Originally I asked the following question in this posting:

I have an XML document and I want to use that document to populate a corresponding set of Java objects. This is a commonly encountered scenario when working with Java, so what is the easiest method for Java XML Binding that requires the least amount of code?

What do I want? The 5 requirements of Java XML laziness.

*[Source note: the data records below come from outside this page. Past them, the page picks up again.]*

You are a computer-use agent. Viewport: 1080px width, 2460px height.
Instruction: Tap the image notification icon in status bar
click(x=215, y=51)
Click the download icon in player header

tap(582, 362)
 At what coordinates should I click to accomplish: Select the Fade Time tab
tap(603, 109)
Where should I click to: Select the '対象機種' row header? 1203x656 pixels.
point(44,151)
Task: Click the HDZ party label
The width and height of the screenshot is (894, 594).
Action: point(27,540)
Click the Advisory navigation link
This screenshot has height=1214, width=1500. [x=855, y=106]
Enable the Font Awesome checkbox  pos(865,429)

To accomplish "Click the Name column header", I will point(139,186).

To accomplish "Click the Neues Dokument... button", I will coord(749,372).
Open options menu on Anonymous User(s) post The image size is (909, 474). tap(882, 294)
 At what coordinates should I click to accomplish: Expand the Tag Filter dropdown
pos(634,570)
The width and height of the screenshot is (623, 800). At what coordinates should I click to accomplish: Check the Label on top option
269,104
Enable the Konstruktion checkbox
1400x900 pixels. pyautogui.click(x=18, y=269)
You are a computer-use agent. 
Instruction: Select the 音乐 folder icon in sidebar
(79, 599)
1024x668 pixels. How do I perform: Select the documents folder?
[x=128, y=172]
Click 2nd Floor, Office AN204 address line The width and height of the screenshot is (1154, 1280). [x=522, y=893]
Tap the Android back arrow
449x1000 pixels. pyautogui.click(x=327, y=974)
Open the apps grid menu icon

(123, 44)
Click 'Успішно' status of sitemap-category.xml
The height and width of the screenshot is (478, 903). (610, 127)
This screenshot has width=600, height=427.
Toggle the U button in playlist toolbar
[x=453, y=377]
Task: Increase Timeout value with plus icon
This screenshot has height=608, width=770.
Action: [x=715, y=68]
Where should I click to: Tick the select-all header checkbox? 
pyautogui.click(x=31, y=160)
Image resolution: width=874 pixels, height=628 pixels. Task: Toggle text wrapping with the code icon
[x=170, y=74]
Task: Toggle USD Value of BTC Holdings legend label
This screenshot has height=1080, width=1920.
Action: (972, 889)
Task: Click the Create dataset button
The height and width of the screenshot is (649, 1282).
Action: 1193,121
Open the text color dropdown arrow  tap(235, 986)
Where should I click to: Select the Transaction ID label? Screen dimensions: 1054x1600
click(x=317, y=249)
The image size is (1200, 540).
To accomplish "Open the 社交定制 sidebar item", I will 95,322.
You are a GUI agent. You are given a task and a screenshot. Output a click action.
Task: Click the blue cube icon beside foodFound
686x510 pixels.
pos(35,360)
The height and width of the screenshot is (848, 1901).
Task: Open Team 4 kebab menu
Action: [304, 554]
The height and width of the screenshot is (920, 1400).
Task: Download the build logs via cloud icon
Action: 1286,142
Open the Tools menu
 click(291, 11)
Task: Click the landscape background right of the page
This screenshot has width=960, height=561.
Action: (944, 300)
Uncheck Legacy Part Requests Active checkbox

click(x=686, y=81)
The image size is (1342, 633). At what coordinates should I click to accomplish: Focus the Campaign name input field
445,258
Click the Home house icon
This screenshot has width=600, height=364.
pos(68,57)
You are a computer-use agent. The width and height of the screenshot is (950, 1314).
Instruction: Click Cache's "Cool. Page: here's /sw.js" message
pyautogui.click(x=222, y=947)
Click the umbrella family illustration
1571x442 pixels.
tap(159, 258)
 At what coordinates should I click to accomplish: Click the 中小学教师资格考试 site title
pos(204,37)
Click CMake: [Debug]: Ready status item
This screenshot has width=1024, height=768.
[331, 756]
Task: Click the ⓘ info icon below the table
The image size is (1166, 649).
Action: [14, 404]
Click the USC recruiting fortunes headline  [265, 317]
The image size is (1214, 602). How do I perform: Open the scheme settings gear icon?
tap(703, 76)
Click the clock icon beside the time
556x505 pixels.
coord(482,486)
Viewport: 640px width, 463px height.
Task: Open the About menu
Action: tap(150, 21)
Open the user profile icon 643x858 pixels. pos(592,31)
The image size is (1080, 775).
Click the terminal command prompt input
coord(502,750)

I then went on to explain past methods of XML binding in Java, and what it was that I was exactly looking for. To summarize that endeavor, I was unable to locate something that fit my exact needs:

  1. I don't want to have to manually iterate through XML documents and manually map values.
  2. I don't want to have to use XSD files.
  3. I don't want to have to use libraries for binding compilers to use external binding definitions to map to Java classes.
  4. I don't want to have to modify existing XML documents so that I can use them as beans.
  5. I want to be able to have class and class field names that are different then their corresponding XML node names.

What is available?

I was aware that something had to exist that did this; I just couldn't find it. I searched the usual places such as sourcefoge.net, google, java.sun.com and so on, but everywhere I went I was bombarded with results that didn't fit my exact needs. After posting regarding this conundrum and my solution to it, which was to contribute to the problem of too many Java XML bindings by creating my own, several recommendations were made to me. The following is a list of Java XML bindings that have used and that were recommended to me:

  • JAXB - Requires Java Web Services Developer Pack v1.1 or later and the use of XSD's to bind the corresponding XML to Java interfaces (http://java.sun.com/developer/technicalArticles/WebServices/jaxb/).
  • JiBX - Open source project that uses binding definition documents to describe how XML is mapped to Java objects at binding runtime, where enhanced class files generated by the binding compiler build objects from an XML input document and can be outputted as XML documents (http://jibx.sourceforge.net/).
  • SAX/DOM/JAXP/Xerces-J - These are all types of Java XML parsers that require the manual handling of XML documents, meaning that you have to [in general] manually map the values from an XML document to the corresponding Java object (http://www.cafeconleche.org/books/xmljava/chapters/ch05.html).
  • Spring Beans - Uses the Inversion of Control container from the Spring Framework in order to bind values from special "bean" xml documents to Java classes. This is not useful for reading a specific XML document, but it is the binding that is of interest ; the automatic mapping of XML value to Java object field. (http://jvalentino.blogspot.com/2007/10/introduction-to-spring-framework.html).
  • EJB Beans - Enterprise Java Beans are a subject unto themselves, far to broad for discussion here. What is important though as with the inversion of control container from the Spring Framework, is the ability to bind values from XML documents to Java object fields (http://java.sun.com/javaee/5/docs/tutorial/doc/bnblr.html).
  • Castor - Uses marshalling and unmarshalling to go from XML to POJO and POJO to XML. The documentation is unfinished, but from what I can gather in order to go from XML to POJO and POJO to XML the POJO needs to implement serializable, and if the XML node names do not match class field names a binding file has to be used (http://www.castor.org/xml-framework.html).
  • Codehaus XFire - Another method for going from XML to POJO and POJO to XML, and requires the use of XSD files to do so (http://xfire.codehaus.org/Aegis+Binding).
  • XStream - Another method for going from XML to POJO and POJO to XML, but instead of having to use XSD files and other forms of external mappings it allows the use of annotations for aliasing (http://xstream.codehaus.org/).

What about XStream?

As it turns out XStream was exactly was I was looking for; it meets my 5 requirements of Java XML laziness. So how does it work?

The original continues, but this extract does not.